Working with results¶

What are NannyML Results?¶

In NannyML any calculation will return a Result object. Not returning a DataFrame directly allows NannyML to separate the concerns of storing calculation results and having users interact with them. It also means we can provide some additional useful methods on top of the results, for example filtering and plotting.

Just the code¶

>>> import nannyml as nml
>>> from IPython.display import display

>>> reference_df = nml.load_synthetic_binary_classification_dataset()[0]
>>> analysis_df = nml.load_synthetic_binary_classification_dataset()[1]
>>> column_names = [col for col in reference_df.columns if col not in ['timestamp', 'identifier', 'period', 'work_home_actual']]
>>> print(column_names)

>>> calc = nml.UnivariateDriftCalculator(
...     column_names=column_names,
...     timestamp_column_name='timestamp',
...     continuous_methods=['kolmogorov_smirnov', 'jensen_shannon'],
...     categorical_methods=['chi2', 'jensen_shannon'],
>>> )
>>> calc.fit(reference_df)
>>> results = calc.calculate(analysis_df)

>>> display(results.to_df())

>>> filtered_results = results.filter(period='analysis', methods=['chi2'], column_names=['salary_range'])
>>> print(type(filtered_results))

>>> display(filtered_results.to_df())

>>> display(filtered_results.to_df(multilevel=False))

>>> database_writer = nml.DatabaseWriter(connection_string='sqlite:///nml.db')
>>> database_writer.write(results)

Walkthrough¶

In order to obtain results we first have to perform some calculation.
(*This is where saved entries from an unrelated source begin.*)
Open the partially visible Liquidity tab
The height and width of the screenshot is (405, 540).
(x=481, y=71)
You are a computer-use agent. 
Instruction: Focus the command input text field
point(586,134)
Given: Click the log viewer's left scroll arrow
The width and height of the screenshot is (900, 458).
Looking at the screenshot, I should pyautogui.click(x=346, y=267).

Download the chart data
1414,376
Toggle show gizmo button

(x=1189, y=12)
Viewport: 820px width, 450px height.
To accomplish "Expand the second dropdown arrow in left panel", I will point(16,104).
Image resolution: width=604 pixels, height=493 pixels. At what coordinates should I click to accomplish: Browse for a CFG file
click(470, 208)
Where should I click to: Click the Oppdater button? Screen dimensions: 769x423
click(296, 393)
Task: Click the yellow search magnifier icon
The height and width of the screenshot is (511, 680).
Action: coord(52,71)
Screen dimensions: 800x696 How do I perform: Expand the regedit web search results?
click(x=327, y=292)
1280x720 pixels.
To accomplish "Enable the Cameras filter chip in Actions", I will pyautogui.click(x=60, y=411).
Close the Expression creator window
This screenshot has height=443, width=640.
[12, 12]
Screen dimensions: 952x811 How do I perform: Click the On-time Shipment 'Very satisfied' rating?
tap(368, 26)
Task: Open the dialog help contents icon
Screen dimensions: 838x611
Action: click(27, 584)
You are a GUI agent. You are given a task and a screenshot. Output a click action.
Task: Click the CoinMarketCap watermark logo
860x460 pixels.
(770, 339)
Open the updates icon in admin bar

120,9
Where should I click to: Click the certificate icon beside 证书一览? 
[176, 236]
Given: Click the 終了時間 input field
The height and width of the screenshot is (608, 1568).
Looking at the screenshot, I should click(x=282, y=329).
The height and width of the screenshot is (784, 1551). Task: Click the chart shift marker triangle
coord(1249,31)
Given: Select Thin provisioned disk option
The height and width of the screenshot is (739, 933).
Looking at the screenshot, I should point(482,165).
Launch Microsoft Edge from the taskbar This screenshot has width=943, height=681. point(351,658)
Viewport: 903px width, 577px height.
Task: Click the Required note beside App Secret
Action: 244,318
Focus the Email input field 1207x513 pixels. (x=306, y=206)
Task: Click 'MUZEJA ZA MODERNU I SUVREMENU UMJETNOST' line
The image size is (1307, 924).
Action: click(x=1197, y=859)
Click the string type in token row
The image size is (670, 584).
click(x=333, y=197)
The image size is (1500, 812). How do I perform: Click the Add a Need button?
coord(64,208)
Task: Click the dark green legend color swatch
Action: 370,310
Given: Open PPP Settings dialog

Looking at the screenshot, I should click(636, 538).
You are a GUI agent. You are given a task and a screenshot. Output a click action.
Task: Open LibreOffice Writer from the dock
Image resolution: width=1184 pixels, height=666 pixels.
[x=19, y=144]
We’ll start by loading the reference and analysis sample data for binary classification. We’ll perform univariate drift detection on a number of columns whose names are printed below. Knowing the column names will help you understand this walkthrough better.

>>> import nannyml as nml
>>> from IPython.display import display

>>> reference_df = nml.load_synthetic_binary_classification_dataset()[0]
>>> analysis_df = nml.load_synthetic_binary_classification_dataset()[1]
>>> column_names = [col for col in reference_df.columns if col not in ['timestamp', 'identifier', 'period', 'work_home_actual']]
>>> print(column_names)
['distance_from_office', 'salary_range', 'gas_price_per_litre', 'public_transportation_cost', 'wfh_prev_workday', 'workday', 'tenure', 'y_pred_proba', 'y_pred']

We then set up the UnivariateDriftCalculator by specifying the names of the columns to evaluate and the continuous and categorical methods we would like to use. We then fit the calculator on our reference data. The fitted calculator is then used to evaluate drift for the analysis data, stored here as the variable results.

>>> calc = nml.UnivariateDriftCalculator(
...     column_names=column_names,
...     timestamp_column_name='timestamp',
...     continuous_methods=['kolmogorov_smirnov', 'jensen_shannon'],
...     categorical_methods=['chi2', 'jensen_shannon'],
>>> )
>>> calc.fit(reference_df)
>>> results = calc.calculate(analysis_df)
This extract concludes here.